Doch Europa hat das große Handikap, außenpolitisch nicht mit einer Stimme zu sprechen. Alle sechs Monate nimmt sich eine neue Ratspräsidentschaft des Falles an. Zusätzlich wuselt der außenpolitische Vertreter Javier Solana durch die Region. Und Außenkommissarin Benita Ferrero-Waldner scheint die Sorge, sie könne dabei vergessen werden, zu immer neuen fiebrigen Reiseaktivitäten zu treiben. Seit letzter Woche hat das seltsame Trio ehrenamtliche Verstärkung bekommen: Präsidentengattin Cécilia Sarkozy fühlte sich zu einer Reise nach Tripolis gedrängt - ganz privat, in ihrer Eigenschaft als Mutter.
Es scheint bei den Sarkozys in der Familie zu liegen, ungefragt EU-Diplomatie zu betreiben. Als beim letzten EU-Gipfel die Polen bockten, wusste der französische Präsident geschickt den Eindruck zu vermitteln, alle Fäden liefen bei ihm zusammen, nicht bei Ratspräsidentin Angela Merkel. Die nahm es gelassen. In Brüssel aber ist man von Cécilia Sarkozys Alleingang in Tripolis nicht begeistert. Deshalb hat ihr Ehemann nun lange mit Kommissionspräsident Barroso telefoniert, um die Aktivitäten seiner Gattin besser einzubinden.

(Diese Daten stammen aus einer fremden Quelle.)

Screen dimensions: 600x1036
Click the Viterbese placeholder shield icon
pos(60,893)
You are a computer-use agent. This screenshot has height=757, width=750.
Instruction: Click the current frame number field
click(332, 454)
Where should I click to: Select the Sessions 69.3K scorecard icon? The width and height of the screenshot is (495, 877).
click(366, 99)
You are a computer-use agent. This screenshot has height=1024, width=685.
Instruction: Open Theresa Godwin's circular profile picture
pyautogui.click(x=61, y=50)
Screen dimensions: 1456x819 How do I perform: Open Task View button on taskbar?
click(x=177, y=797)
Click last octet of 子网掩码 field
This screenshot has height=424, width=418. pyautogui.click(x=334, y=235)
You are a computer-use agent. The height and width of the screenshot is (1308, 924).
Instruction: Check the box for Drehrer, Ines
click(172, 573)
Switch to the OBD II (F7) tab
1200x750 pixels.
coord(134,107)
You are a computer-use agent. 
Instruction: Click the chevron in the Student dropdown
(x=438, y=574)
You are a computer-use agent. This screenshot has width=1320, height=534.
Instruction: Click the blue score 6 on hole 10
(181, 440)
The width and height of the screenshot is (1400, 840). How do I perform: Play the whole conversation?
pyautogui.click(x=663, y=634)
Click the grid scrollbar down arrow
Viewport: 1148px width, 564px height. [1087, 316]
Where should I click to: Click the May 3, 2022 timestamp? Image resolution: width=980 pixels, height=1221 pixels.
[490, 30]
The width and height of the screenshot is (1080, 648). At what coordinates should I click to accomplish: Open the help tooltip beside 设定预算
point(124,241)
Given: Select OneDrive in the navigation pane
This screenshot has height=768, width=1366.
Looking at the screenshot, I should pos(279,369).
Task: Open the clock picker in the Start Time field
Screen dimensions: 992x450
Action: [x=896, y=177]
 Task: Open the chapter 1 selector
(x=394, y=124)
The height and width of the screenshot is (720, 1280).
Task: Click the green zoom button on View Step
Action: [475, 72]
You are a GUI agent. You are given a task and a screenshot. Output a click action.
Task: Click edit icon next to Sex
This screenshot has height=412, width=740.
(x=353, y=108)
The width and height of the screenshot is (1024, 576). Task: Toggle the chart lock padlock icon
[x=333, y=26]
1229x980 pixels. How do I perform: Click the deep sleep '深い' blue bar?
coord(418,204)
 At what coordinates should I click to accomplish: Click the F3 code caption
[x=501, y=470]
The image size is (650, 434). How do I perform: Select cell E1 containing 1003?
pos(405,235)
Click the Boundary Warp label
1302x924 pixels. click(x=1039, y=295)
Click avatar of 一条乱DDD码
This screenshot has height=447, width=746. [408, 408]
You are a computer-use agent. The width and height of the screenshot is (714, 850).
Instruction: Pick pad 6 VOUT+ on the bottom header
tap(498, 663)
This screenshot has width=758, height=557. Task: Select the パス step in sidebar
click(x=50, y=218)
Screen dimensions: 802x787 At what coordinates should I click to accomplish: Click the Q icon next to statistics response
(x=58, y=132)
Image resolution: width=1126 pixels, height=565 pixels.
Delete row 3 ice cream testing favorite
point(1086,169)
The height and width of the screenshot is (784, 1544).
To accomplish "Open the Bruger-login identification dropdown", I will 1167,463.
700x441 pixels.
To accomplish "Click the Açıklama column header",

Ferrero-Waldner schloss sich flugs dem Ausflug an, um ein wenig vom möglichen Glanz einer triumphalen Heimkehr der Inhaftierten abzubekommen. Das alles diene schließlich einem guten Zweck, erklärte Ferrero-Waldners Sprecherin gestern tadelnd auf die bohrenden Fragen der Journalisten, wer denn nun die europäische Außenpolitik vertrete. Doch es ist nicht die Presse, die den guten Zweck aus den Augen verloren hat, sondern Gaddafis Damenbesuch.